Though a number of evangelical leaders have come out in opposition of Sotomayor over comments she made on legislating from the bench and over concerns raised on whether or not she'll be impartial as a justice in light of a past case involving minorities, CONLAMIC said they had carefully reviewed Sotomayor's numerous decisions and statements and found that the judge "follows well-established precedent in the U.S. Court of Appeals for the Second Circuit, and the United States Supreme Court."

"In strictly adhering to precedent, regardless of result, Judge Sotomayor demonstrated that she is not a judicial activist who seeks to impose a particular outcome based on her beliefs, but rather a judicious jurist who applies established law to the cases before her.

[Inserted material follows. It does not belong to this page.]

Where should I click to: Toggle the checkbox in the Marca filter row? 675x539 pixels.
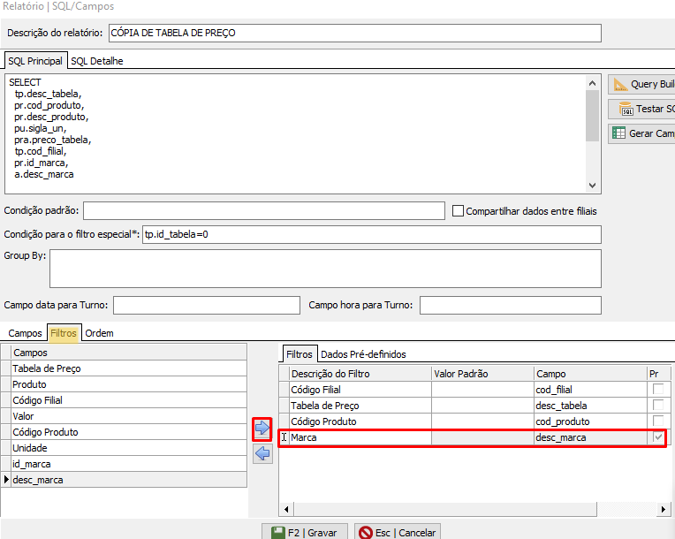pyautogui.click(x=658, y=437)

CONLAMIC is confident that she has a restrained approach to the law," stated the organization, which claims to represent 20,000 churches in 34 states.

The NHCLC, meanwhile, rejected the "far left" and "radical pro-choice" label that some critics have slapped on the "strong" Puerto Rican Catholic.

NHCLC CEO Dr. Jesse Miranda said he is "confident that her record on life will demonstrate her Catholic values" and NHCLC Chairman Dr. Gilbert Velez added that, from the information their organization has acquired so far, Sotomayor comes across as a moderate.

"Accordingly, we stand prayerfully and cautiously optimistic of her nomination and render prayerful support," added Velez, whose group is often at odds with NHCLC as the former claims to be the nation's largest Hispanic Christian organization and the latter the nation's largest Latino Christian organization.

NHCLC, which often refers to itself as a sister organization of the National Association of Evangelicals (NAE), claims to represent 18,000 Hispanic churches and 75 denominations in addition to faith-based organizations, institutes, networks, congregations, and active laity.

Though CONLAMIC and the NHCLC have come to an agreement on Sotomayor, other evangelicals remain opposed, for the most part, to the federal appeals court judge.

Since Obama announced Sotomayor as his first high court nominee last Month, there have been a number of concerns that have come out, including a 2001 speech in which she said she hoped the rulings of a "wise Latina" would be better than those of a white male without similar experiences as well as her rejection of claims filed by fire fighters who said they were not promoted because the city council feared being sued for racial discrimination as no black firefighters scored well enough to be promoted.

"The Ricci case has now gone before the U.S. Supreme Court, and the majority of the justices have given every indication that they are going to give the New Haven firefighters the justice they were so casually denied by Ms. Sotomayor," noted Dr. Richard Land, president of the Southern Baptist Convention's Ethics & Religious Liberty Commission.

Despite concerns, the Democrat-controlled Senate is expected to confirm Sotomayor, though when that is remains uncertain.

While Democrats are pushing for July hearings and a summertime vote, the GOP wants to wait until September, citing the judge's voluminous record during nearly 17 years on the bench.

President Obama, one day after high court Justice David Souter announced his intention to retire, said he hopes to swear in a replacement in time for "him or her" to be seated by the first Monday in October – when the high court's new term begins.

According to Sotomayor, the White House had contacted her about serving on the high court four days before Souter's announcement.